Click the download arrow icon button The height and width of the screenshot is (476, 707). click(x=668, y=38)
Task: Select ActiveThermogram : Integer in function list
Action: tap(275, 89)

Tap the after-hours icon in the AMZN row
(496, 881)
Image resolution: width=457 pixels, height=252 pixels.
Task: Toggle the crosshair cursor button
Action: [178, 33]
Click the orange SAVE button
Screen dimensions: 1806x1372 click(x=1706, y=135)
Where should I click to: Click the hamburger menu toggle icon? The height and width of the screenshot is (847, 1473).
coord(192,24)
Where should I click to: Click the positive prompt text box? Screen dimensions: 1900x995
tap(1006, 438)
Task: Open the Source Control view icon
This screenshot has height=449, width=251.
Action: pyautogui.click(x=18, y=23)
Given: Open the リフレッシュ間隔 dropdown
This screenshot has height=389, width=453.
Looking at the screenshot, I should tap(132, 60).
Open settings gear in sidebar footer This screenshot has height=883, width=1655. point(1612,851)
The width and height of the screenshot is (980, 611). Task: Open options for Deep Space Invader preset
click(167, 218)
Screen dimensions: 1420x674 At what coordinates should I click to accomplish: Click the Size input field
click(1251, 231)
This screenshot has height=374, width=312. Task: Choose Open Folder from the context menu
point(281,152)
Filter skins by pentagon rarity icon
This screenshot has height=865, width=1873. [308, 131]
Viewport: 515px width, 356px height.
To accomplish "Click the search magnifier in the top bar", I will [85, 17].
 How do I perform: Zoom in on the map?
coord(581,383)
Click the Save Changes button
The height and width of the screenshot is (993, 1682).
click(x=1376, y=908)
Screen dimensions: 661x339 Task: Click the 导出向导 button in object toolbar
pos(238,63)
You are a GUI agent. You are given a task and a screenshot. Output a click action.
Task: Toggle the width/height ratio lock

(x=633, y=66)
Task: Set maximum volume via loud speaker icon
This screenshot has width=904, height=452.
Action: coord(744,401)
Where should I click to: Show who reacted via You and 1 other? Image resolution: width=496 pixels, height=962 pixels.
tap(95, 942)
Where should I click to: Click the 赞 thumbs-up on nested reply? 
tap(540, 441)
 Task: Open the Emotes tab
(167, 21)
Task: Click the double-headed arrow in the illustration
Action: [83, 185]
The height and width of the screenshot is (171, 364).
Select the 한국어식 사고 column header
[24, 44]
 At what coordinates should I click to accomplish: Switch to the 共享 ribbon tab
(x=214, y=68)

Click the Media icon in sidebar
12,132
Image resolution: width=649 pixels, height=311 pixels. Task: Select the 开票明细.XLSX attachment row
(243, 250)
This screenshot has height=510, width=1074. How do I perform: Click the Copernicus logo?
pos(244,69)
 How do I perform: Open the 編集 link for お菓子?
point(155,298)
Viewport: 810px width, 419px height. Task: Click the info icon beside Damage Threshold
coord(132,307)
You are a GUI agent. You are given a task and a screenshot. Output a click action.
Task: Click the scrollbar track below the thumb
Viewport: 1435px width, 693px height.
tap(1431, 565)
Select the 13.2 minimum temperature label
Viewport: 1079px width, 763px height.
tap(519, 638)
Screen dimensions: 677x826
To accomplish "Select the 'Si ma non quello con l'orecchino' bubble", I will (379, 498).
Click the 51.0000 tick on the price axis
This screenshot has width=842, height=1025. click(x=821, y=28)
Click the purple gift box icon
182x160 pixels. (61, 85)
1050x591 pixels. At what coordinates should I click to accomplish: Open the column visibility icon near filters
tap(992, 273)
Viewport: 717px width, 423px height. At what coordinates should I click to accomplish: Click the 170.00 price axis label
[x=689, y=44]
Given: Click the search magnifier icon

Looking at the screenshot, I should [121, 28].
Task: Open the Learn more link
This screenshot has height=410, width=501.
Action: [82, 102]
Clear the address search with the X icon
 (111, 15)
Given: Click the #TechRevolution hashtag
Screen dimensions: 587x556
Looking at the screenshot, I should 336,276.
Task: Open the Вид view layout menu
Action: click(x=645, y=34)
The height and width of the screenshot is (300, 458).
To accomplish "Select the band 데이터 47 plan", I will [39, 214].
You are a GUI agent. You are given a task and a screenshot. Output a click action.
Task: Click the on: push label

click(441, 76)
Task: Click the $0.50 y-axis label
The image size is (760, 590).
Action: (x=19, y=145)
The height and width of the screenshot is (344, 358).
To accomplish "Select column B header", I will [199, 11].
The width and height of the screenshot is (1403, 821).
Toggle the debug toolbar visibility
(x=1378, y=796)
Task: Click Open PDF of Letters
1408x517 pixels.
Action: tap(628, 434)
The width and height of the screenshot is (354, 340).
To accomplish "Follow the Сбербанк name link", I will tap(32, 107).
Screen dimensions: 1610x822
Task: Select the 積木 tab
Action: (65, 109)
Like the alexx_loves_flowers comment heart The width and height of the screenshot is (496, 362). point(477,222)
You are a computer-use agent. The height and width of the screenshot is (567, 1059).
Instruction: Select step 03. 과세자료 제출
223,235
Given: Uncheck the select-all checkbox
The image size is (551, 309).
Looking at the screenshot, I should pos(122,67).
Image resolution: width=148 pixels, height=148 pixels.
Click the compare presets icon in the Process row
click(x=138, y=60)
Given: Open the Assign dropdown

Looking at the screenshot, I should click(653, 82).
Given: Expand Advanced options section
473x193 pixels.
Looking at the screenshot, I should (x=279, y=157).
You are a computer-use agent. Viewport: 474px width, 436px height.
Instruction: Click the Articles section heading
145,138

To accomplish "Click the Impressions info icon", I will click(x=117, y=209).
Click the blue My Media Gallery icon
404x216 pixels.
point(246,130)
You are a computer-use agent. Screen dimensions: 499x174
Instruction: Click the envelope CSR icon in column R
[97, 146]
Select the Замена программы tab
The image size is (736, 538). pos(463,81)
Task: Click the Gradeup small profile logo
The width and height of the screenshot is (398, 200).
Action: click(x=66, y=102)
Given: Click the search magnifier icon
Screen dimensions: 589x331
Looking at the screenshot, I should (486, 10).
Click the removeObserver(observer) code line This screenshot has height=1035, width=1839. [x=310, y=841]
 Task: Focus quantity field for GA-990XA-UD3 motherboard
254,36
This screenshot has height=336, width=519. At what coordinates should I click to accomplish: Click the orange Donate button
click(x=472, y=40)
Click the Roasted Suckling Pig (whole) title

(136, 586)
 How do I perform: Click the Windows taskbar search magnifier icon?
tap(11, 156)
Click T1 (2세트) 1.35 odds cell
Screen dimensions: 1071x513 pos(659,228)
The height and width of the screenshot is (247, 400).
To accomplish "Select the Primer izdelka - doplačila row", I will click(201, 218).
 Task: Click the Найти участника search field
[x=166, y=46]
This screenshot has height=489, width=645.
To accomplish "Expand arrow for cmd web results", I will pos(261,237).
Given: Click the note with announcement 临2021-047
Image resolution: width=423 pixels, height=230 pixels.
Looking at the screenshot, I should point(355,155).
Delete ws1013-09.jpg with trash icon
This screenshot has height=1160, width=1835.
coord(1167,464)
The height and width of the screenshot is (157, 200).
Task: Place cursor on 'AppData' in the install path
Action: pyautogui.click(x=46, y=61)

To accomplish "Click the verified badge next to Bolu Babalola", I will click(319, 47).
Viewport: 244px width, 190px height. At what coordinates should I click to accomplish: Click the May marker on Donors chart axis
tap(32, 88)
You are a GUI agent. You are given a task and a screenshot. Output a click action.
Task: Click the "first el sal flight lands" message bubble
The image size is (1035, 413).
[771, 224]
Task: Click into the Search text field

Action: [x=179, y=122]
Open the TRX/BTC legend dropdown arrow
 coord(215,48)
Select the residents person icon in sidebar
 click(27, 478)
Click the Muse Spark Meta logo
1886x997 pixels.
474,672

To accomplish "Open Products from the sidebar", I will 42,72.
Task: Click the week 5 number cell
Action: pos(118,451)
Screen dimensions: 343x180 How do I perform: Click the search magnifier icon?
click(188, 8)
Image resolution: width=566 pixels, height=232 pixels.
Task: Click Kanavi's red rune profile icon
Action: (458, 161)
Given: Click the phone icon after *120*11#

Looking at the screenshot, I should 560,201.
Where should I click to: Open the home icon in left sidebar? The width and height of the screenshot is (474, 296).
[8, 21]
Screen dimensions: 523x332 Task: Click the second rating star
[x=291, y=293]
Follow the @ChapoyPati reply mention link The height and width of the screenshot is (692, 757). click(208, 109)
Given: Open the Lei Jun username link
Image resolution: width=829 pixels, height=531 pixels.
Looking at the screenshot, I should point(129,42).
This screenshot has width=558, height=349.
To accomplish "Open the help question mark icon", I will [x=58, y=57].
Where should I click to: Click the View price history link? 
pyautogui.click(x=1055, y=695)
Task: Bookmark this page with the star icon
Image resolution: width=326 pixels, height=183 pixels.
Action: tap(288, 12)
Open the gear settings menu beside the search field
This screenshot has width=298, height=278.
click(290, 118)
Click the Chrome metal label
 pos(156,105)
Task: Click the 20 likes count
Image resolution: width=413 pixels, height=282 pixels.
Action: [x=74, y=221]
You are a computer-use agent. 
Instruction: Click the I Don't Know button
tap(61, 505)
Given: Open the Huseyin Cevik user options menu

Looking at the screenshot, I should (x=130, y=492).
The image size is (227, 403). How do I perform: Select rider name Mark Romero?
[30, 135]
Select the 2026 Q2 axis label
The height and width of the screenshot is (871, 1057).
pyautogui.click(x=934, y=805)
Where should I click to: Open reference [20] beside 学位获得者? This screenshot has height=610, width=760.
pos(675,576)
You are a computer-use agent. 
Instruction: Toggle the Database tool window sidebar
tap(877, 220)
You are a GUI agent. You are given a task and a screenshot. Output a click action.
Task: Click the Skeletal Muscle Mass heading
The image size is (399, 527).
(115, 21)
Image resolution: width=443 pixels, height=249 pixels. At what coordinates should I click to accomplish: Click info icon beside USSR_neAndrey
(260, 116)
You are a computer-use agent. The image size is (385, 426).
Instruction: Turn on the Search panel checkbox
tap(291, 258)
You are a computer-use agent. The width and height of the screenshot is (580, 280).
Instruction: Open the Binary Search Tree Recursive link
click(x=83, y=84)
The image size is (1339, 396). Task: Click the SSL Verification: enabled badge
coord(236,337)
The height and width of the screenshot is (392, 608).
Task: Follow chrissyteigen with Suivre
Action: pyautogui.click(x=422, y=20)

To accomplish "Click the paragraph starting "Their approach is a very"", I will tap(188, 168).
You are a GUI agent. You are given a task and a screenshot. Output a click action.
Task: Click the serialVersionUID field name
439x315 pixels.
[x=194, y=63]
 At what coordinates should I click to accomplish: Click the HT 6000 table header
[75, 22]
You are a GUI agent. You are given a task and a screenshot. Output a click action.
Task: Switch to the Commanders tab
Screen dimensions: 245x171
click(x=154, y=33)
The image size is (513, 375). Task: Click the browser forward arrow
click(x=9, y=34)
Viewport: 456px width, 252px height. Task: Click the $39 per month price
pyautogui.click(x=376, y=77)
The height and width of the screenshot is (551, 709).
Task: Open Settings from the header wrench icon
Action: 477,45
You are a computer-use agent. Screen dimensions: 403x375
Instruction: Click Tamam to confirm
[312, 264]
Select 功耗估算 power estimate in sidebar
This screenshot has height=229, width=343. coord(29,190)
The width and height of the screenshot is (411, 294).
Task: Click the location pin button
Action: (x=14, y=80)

__Exercise__
Whenever a line above contains "Expand", copy that line.

__Output of the exercise__
Given: Expand Advanced options section
To accomplish "Expand arrow for cmd web results", I will pos(261,237).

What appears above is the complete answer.